Perhaps you can invest in specializing in one area, such as testing water samples for PFAS contamination, but address additional related markets, such as certifying industrial water supplies used in manufacturing, or support mitigation projects, such as assessing Superfund cleanup sites or testing groundwater for traces of PFAS compounds left behind by fracking activities.
On the other hand, you might want to pursue a multi-track approach. For example, if you are currently only engaged in water testing, it might make sense to expand your testing capabilities to address growing adjacent markets, such as testing liquid-based food and beverage products, liquid cosmetics, or firefighting foam products, etc.
The technology is also likely to change in the coming years as laboratory test equipment manufacturers incorporate newer, faster, more accurate test protocols.

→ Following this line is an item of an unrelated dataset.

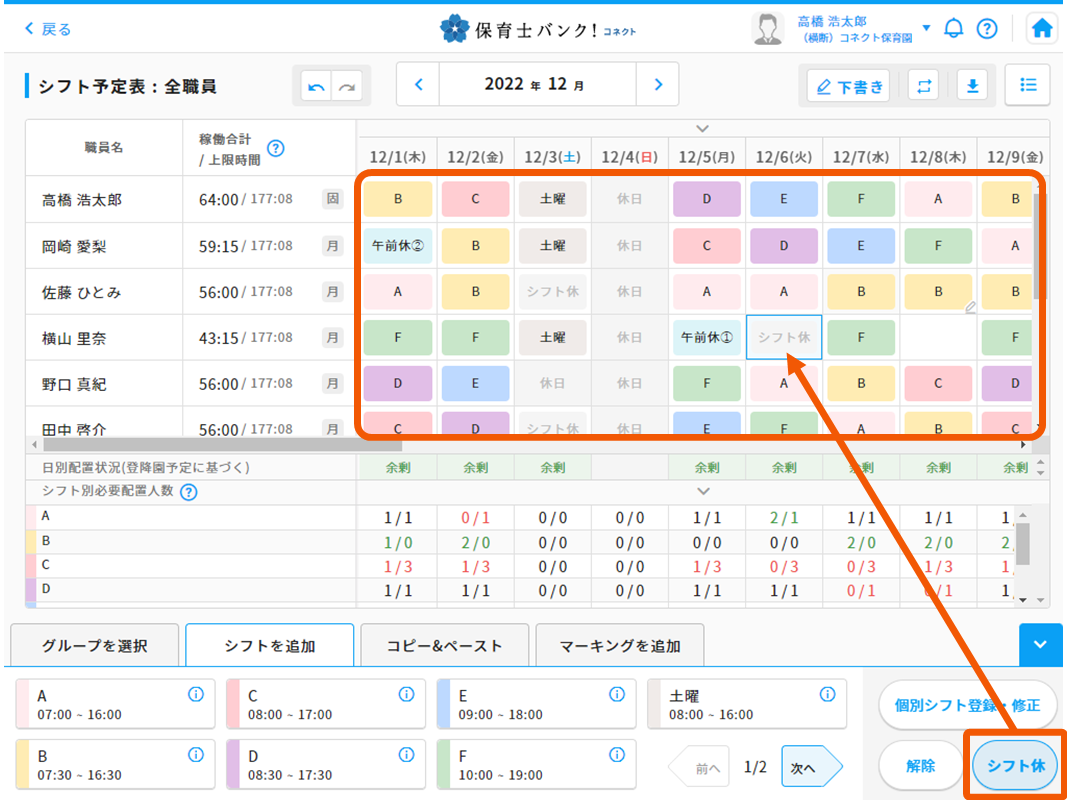Click the swap/repeat arrows icon
Screen dimensions: 1067x800
923,86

Expect to see new developments in liquid chromatography as well as other novel new testing approaches, such as those being developed by researchers from the Harvard John A. Paulson School of Engineering and Applied Sciences (SEAS), which can identify unknown proprietary PFAS compounds or PFAS precursors.
This unprecedented combination of new opportunities — as well as new technologies — creates a unique challenge for laboratory managers who are tasked with updating existing laboratory facilities or in charge of specifying new laboratory designs.
However, the same “future-proofing” principles used in other laboratory applications apply here as well, e.g. the choice of flexible, space-saving modular furniture designs always wins out in the end.
Modular and mobile lab designs, such as those specified at the Chan Zuckerberg BioHub lab, allow lab managers maximum flexibility in re-arranging lab equipment and workbenches for lab personnel as your needs change or when it’s time to incorporate new equipment and protocols into your testing laboratory certification workflow.